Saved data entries
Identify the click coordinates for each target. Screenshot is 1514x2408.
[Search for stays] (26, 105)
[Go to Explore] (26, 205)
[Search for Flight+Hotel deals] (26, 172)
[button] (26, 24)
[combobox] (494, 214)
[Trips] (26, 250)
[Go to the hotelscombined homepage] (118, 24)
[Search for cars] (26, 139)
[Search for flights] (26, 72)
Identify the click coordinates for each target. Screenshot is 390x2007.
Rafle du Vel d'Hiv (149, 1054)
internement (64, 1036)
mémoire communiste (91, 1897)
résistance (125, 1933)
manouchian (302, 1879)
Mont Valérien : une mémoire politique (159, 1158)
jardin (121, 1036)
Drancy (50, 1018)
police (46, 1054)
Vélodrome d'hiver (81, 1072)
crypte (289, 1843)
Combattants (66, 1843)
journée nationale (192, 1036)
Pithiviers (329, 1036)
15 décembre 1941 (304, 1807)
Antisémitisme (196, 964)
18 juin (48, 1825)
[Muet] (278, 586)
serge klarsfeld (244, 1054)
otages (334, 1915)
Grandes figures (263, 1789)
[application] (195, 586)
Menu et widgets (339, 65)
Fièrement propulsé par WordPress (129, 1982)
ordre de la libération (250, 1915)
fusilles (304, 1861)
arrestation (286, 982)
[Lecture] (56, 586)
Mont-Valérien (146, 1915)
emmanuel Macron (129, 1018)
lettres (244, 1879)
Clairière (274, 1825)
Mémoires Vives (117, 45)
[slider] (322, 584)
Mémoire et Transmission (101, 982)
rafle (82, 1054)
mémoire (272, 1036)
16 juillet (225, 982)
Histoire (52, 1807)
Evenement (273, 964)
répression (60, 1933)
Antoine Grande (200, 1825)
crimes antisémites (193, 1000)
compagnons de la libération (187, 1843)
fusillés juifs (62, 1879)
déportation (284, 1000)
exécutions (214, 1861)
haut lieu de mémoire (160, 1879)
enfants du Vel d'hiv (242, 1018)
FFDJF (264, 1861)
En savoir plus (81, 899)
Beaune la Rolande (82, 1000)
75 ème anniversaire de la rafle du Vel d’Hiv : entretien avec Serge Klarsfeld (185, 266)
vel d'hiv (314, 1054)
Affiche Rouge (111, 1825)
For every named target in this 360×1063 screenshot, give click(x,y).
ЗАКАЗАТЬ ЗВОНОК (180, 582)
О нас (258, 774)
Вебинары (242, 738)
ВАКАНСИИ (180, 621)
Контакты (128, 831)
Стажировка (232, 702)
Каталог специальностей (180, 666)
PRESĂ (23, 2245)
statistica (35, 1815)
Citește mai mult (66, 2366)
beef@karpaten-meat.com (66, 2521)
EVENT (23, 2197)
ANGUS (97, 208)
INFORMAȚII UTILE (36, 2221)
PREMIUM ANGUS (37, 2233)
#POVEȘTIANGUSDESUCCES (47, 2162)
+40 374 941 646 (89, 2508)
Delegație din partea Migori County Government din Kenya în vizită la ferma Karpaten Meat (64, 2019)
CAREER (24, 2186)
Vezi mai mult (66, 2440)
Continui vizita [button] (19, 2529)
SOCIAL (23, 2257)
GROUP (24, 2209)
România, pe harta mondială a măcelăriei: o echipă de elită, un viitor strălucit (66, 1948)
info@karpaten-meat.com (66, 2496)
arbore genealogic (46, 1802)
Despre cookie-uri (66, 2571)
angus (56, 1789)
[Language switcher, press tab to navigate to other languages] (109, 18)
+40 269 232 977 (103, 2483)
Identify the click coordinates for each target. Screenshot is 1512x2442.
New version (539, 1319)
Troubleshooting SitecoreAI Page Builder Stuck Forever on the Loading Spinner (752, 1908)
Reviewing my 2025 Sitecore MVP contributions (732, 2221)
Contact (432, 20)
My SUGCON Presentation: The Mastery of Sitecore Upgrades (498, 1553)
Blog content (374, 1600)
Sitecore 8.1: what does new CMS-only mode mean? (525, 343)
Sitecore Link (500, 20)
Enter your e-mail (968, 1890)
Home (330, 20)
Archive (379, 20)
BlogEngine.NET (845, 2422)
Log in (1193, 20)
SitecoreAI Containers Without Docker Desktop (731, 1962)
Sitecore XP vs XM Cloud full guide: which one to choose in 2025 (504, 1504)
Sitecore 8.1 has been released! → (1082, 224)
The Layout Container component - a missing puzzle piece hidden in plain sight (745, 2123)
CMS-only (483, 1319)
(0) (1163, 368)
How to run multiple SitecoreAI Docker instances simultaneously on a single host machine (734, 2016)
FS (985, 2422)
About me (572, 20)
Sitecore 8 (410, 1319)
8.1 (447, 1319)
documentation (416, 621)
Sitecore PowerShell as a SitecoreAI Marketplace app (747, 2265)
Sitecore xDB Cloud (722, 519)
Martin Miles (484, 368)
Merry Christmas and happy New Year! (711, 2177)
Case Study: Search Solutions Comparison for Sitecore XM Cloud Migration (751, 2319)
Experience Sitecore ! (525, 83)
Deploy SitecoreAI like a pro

**What to work on:** Using the records above, restate word for word the lines from the one with "CAREER (24, 2186)" through the one with "Martin Miles (484, 368)", both included.

**Expected answer:**
CAREER (24, 2186)
Vezi mai mult (66, 2440)
Continui vizita [button] (19, 2529)
SOCIAL (23, 2257)
GROUP (24, 2209)
România, pe harta mondială a măcelăriei: o echipă de elită, un viitor strălucit (66, 1948)
info@karpaten-meat.com (66, 2496)
arbore genealogic (46, 1802)
Despre cookie-uri (66, 2571)
angus (56, 1789)
[Language switcher, press tab to navigate to other languages] (109, 18)
+40 269 232 977 (103, 2483)
Identify the click coordinates for each target. Screenshot is 1512x2442.
New version (539, 1319)
Troubleshooting SitecoreAI Page Builder Stuck Forever on the Loading Spinner (752, 1908)
Reviewing my 2025 Sitecore MVP contributions (732, 2221)
Contact (432, 20)
My SUGCON Presentation: The Mastery of Sitecore Upgrades (498, 1553)
Blog content (374, 1600)
Sitecore 8.1: what does new CMS-only mode mean? (525, 343)
Sitecore Link (500, 20)
Enter your e-mail (968, 1890)
Home (330, 20)
Archive (379, 20)
BlogEngine.NET (845, 2422)
Log in (1193, 20)
SitecoreAI Containers Without Docker Desktop (731, 1962)
Sitecore XP vs XM Cloud full guide: which one to choose in 2025 (504, 1504)
Sitecore 8.1 has been released! → (1082, 224)
The Layout Container component - a missing puzzle piece hidden in plain sight (745, 2123)
CMS-only (483, 1319)
(0) (1163, 368)
How to run multiple SitecoreAI Docker instances simultaneously on a single host machine (734, 2016)
FS (985, 2422)
About me (572, 20)
Sitecore 8 (410, 1319)
8.1 (447, 1319)
documentation (416, 621)
Sitecore PowerShell as a SitecoreAI Marketplace app (747, 2265)
Sitecore xDB Cloud (722, 519)
Martin Miles (484, 368)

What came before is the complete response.